25.xChapter 25 summary and quiz
The course's most dangerous chapter, taught as a contract rather than an off-switch. Review, then a quiz.
Quick review
unsafe doesn't disable Rust's safety checks; it grants exactly five extra abilities the compiler can't verify (25.1): dereference a raw pointer, call an unsafe function, access a mutable static, implement an unsafe trait, access a union field. Inside an unsafe block the borrow checker and everything else stay fully active. Every unsafe block gets a // SAFETY: comment justifying why it's sound. It exists because the borrow checker is conservative and because talking to the OS/hardware/C requires it, the standard library is built on contained unsafe.
Raw pointers *const T and *mut T are addresses without a reference's guarantees (25.2): they can be null, dangling, or aliased, with no lifetime. Creating them is safe (just computing an address); dereferencing them needs unsafe (that's where invalid memory bites).
Unsafe functions carry caller preconditions and need unsafe to call (25.3).
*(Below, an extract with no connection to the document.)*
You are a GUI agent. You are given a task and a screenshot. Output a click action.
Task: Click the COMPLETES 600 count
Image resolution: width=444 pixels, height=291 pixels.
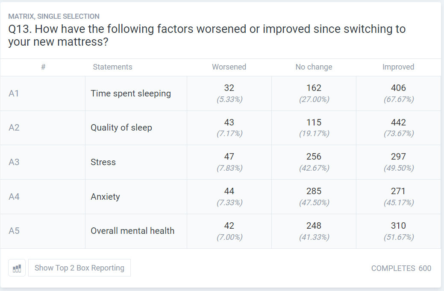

The core pattern is wrapping a tiny unsafe core in a safe abstraction that guarantees the preconditions for all inputs, split_at_mut returns two disjoint mutable slices (sound, but unprovable by the checker) behind a safe API. Mark a function safe only if it's truly safe for every input.
FFI crosses the language boundary. Calling C from Rust uses extern "C" declarations, and every foreign call is unsafe because Rust can't verify the foreign code (25.4); data crosses as C types (CString, raw pointers). Calling Rust from C uses #[no_mangle] pub extern "C" plus a cdylib build (25.5), making Rust callable from any C-speaking language, "Rust in anything", with defensive handling of untrusted foreign inputs.
Quiz time
Question #1
A teammate says "wrap it in unsafe to get the borrow checker to stop complaining." Why is that wrong?
Show solution
Because unsafe does not turn off the borrow checker, ownership, lifetimes, or type checking, all of those stay fully active inside an unsafe block. unsafe only adds five specific abilities (dereferencing raw pointers, calling unsafe functions, etc.). A normal borrow error won't go away by wrapping it in unsafe; you'd still get the same error. unsafe is for operations the compiler can't verify, not a way to silence checks it can.
Question #2
Why is creating a raw pointer safe but dereferencing it unsafe?
Show solution
Creating a raw pointer just computes an address (a number), which reads/writes nothing and can't cause harm, so it's allowed in safe code. Dereferencing actually accesses the memory at that address; if the pointer is null, dangling, or invalid, that's undefined behavior the compiler can't rule out. So the harmless act (making the address) stays safe and the dangerous act (trusting it enough to touch memory) requires unsafe.
Question #3
split_at_mut returns two mutable references into one slice, which sounds like it breaks chapter 9's rules. Why is it actually safe, and why does it need unsafe internally anyway?
Show solution
It's safe because the two slices cover disjoint ranges of the original ([0, mid) and [mid, len)), so they never point at the same memory, no aliasing, no real violation. It needs unsafe internally because the borrow checker can't see that the two ranges are disjoint; it only sees two mutable borrows of one slice and refuses. So the implementation uses raw pointers (which ignore the aliasing rules) inside unsafe, guarded by an assert!(mid <= len), and wraps it in a safe function the caller uses with no unsafe.
Question #4
Why does calling a C function from Rust always require unsafe, and why is a Rust function exposed to C written in ordinary safe Rust yet still needing defensive coding?
Show solution
Calling C requires unsafe because Rust can't verify the foreign code, that it matches the declared signature, respects ownership, or stays in bounds, so you vouch for it crossing out of the checked zone. A Rust function exposed to C has a normal safe body (exposing it doesn't make its insides unsafe), but its callers are C, which Rust can't constrain: C may pass wrong types or invalid pointers. So the function must validate inputs and treat foreign data as untrusted, the danger is at the boundary, not in the Rust implementation.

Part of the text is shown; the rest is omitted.